In Les Miserable the final line of the show is "To love another person is to see the face of God"...I've always firmly believed that to hear music is to hear the voice of God.
Therefore I quickly discovered the fact that Rebecca was randomly assigned to me not by chance, but by some sort of design. Her deep involvement with music allowed her to be one of those lucky folks that convey the voice of God to her brothers and sisters in music.
On September 11, 2001 that particular instrument was stilled.
I never met her, never heard her sing. According to one person she was a mezzo-soprano, which to me is one of the loveliest tones a female vocalist can possess. I also never heard her play the piano, which unlike any other instrument can invoke emotional reactions that audiences never realized they had. I will never hear her play, either.
I thought for a while that this final post would be a rumination on the loss of a musical artist to the world, how her voice would never again inspire, create, emote, or cherish. I thought I could best pay tribute to her by remembering her song.
But then I thought some more, and a deeper meaning came to me.
If I speak with the languages of men and of angels, but don't have love, I have become sounding brass, or a clanging cymbal.I Corinthians 13:1
What Paul meant was that one can sing, one can play an instrument, one can create beautiful music - but if there is no love in your heart, the music is hollow and empty.
I have no idea if Rebecca was religious, but I feel certain she would've agreed with this passage. And I feel strongly that while it's a tragedy a great musical talent was lost five years ago, something more important was lost. And the comments on the tribute sites, while almost always mentioning music, consistently mentioned something else. She was a good friend.
She was also a daughter. And a sister. And an aunt.

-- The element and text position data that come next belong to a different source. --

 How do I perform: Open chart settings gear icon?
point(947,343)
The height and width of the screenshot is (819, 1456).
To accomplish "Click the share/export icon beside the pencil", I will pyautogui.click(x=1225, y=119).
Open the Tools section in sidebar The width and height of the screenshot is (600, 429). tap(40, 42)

All the people I've read who offered stories of Rebecca remember her for her kindness, her friendship, her love. If she didn't have these traits, and if these traits didn't come through in her music, few people would've remembered her. She cared about her friends and her family as much or more than she cared about music. The music was simply a way to express her love of life and those around her.
God's voice spoke through her, and used the music to help her express her love and caring.
So while the world lost a wonderful musician that I will never hear, more importantly the world lost what might've one day been a good friend. She lived in New Jersey and worked in New York so it's doubtful we would have ever met, but now that chance is gone forever. And along with the many, many people's whose lives she touched and continues to touch to this day, there are hundreds and maybe thousands of people she will never touch because her life was taken from her too soon.
I miss her. And I never met her. But I'll think about her from time to time when I hear a piano.
I titled this post "Requiem for Rebecca". But it's not a dirge, not a song of sadness. It's not largo or grave. This requiem is full of joy, it's andante, allegro, or cantabile because the lives she touched will always remember her and rejoice because of it. Even if they never knew her.
If you knew Rebecca, or had some connection and would like to contact me with personal stories or anecdotes, please email me at lasthome@gmail.com. I'd especially love to hear from family members and friends who can tell me more about her musical interests and history with music.
Rebecca, I never met you and I miss you.